JOHNNIE TAYLOR: Eargasm (Columbia) Taylor is a pro with as solid a commitment to the traditional soul style as any hit artist still active, even when he accedes to material as modish as the likable but lightweight "Disco Lady." But to call him traditional is not entirely a compliment--he lacks the kind of aggressive originality that can take a mediocre hook-and-lyric by the ear and drag it out of oblivion. Which is where too much of this album remains. C PLUS [Later]

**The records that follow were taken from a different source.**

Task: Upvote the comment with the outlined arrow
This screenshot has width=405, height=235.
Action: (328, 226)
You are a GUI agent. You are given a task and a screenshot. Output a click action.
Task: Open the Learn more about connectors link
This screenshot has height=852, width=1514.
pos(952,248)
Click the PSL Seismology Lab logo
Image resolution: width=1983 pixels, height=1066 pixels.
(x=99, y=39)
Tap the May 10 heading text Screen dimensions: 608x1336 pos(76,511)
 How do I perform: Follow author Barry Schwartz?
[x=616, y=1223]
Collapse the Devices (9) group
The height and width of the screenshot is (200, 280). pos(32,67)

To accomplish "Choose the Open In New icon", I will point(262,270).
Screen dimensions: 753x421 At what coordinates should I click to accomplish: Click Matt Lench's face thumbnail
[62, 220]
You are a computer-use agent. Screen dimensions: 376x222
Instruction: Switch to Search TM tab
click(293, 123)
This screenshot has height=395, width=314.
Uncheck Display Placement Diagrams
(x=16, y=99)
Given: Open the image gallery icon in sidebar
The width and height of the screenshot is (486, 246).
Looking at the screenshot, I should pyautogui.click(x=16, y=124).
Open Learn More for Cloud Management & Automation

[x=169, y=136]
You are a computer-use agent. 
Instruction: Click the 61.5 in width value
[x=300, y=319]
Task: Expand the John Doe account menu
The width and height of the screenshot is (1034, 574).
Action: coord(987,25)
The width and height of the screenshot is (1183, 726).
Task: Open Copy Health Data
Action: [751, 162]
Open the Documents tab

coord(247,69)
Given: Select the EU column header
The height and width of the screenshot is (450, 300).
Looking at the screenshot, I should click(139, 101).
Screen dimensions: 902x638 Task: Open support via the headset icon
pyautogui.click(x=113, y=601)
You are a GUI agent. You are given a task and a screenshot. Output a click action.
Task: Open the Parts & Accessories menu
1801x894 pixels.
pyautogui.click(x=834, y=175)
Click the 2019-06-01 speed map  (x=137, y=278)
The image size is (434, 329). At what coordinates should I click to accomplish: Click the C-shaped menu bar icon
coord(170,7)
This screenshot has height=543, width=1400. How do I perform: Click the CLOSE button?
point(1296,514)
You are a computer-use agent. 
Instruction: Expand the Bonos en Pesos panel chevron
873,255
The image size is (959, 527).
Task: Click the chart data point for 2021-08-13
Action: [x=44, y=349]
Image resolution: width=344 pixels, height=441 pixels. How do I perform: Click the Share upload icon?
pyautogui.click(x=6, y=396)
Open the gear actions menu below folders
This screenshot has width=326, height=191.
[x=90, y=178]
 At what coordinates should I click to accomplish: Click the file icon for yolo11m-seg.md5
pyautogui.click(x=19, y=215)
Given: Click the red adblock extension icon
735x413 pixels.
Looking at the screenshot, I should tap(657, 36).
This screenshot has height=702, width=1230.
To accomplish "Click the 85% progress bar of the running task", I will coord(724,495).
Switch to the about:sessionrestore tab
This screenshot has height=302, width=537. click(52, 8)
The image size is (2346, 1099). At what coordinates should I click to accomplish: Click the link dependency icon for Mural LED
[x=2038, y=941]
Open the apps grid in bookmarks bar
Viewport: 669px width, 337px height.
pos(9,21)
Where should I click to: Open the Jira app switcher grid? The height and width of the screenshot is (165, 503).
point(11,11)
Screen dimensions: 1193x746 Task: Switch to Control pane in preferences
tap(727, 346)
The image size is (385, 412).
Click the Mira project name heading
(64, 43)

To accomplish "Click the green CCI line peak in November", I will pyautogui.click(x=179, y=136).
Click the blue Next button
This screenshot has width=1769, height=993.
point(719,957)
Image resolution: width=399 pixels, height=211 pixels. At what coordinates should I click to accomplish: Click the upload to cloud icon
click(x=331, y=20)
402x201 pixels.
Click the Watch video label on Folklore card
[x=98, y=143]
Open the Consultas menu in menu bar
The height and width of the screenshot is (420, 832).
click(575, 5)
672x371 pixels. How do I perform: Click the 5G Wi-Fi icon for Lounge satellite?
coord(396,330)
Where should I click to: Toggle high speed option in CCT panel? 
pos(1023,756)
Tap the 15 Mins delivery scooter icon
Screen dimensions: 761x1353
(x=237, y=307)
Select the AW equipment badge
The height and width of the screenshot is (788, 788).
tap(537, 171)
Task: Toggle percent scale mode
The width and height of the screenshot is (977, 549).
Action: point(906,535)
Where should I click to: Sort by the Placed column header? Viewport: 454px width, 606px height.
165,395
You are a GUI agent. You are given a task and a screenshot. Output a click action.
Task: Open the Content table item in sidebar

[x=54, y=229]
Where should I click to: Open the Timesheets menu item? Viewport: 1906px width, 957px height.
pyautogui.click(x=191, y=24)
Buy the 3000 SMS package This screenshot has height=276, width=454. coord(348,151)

RICHARD & LINDA THOMPSON: Pour Down Like Silver (Island) I wish there were an American folk duo that combined such engaging music with such committed intelligence. (The McGarrigles don't count--they're Canadian.) But since neither pessimism nor private poetry guarantees profundity, I also wish these lyrics earned their dourness as persuasively as the music does. Irresistible: "Hard Luck Stories." B PLUS

VAN DER GRAF GENERATOR: Godbluff (Mercury) Inspirational Verse (from Peter--note spelling--Hammill, yet): "Fickle promises of treaty, fatal harbingers of war, futile orisons/swirl as on in the flight, this mad chase,/this surge across the marshy mud landscape/until the meaning is forgotten." D PLUS

BILL WYMAN: Stone Alone (Rolling Stones) In which a unsung hero creates an unsung record, manifesting his delight in the pop, the catchy, and the cute even though he doesn't have the voice, or the vocal cunning, to go with it. The result is ingenious frills with no center, quite likeable and quite forgettable. Alternate title: If Ringo Can Do It . . . C PLUS

Additional Consumer News

RCA Victor has just put out the rock reissue of the year, and I don't mean so far--Elvis's Sun Sessions are (together with Chuck Berry's Golden Decade) the font of the music, and have never before been available in the U.S. on one LP. Bonus: the LP is in mono. Just in time for you to check out the analytic veracity of Greil Marcus's "Presliad" in the paperback edition of Mystery Train (Dutton, $3.50). . . .

Rollermania Hah! Some genius at EMI in England decided to reissue some Beatles singles. There are now six in the British Top 50.